Anuradha Bhasin’s A Dismantled State is a powerful rebuttal of the Central government’s normalcy narrative in Kashmir that is peddled on television and social media while ignoring, and in many instances legitimising, the brick-by-brick removal of basic civil liberties of Kashmiris.
The book delves deep into what various observers have described as the “Israeli model of suppression” in Kashmir. This suppression relies as much on inflicting physical injury to those deemed a threat to the state as on assaulting the psyche, be it by way of denying fallen insurgents the basic right of a funeral by their kin, random termination of suspect government officials, or pressuring local scribes with detentions and trials.
Television recurringly credits the BJP government led by Prime Minister Narendra Modi with ending the culture of stone throwing and street protests, but Bhasin says: “protests in Kashmir have become impossible amidst an oppressive climate, restrictions and the constant targeting of select individuals with a slew of criminal and terror charges. For a Muslim, particularly a Kashmiri Muslim, his or her very identity is enough to justify such charges.”
While the book does not mention it in as many words, its pages do make it clear that the Ajit Doval doctrine draws its strength from the exploitation of the widespread approval already present among the population, clandestine and open, for use of force against Kashmiris and not by convincing the Indian public at large that all is well in Kashmir—and that this was achieved by doing away with an obstructive special status. If that is true, it is doubtful if Bhasin’s moving chronicle will appeal to many consciences in the country.
However, a book’s readership comprises not just the present generation that may have opted to support the government’s policies and means of enforcing them, but future generations too that may be willing to put that very regime under the microscope and give those despised as “the other” a patient and fair hearing.
To that end, this book has pieced together what transpired on and after August 5, 2019, with a series of anecdotes that capture the injustices perpetrated as security measures.
A Dismantled State argues that militancy thrives with local support and to reduce that support, engagement with the people and their representatives is essential.
The book graphs the scale of militancy, using statistics to underline that the Atal Bihari Vajpayee government’s policy of dialogue and deliberation sharply brought down the number of local militants, and led to a boom in tourism.

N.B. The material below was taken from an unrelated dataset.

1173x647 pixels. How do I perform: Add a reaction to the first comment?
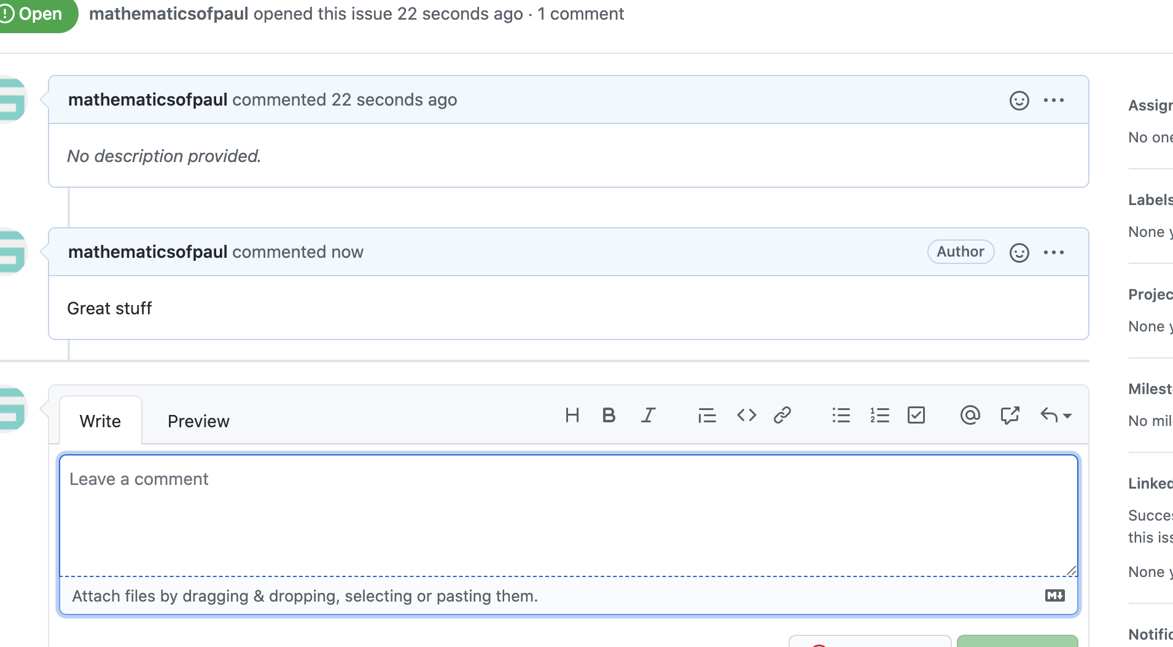pos(1019,100)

This is an important point to make as the current government and supportive media use increased tourist footfalls in Kashmir in the last two years to vindicate everything done there.
There is a detailed description of the government’s designs in Kashmir vis-a-vis its salient Muslim majority demographics and its vast lands that are increasingly being encroached upon by the state and the armed forces.
However, the book is not only about the government’s policies in Kashmir. It serves as a warning of a similar fate in the making for the rest of the country. The book adds to the current debates on the role of judiciary and the Central government’s relentless assaults on the country’s federal structure.
Although the author touches upon the subject of China’s aggression, the reader is left wishing for a more candid assessment of the impact an increasingly assertive China will have on the power dynamic in South Asia.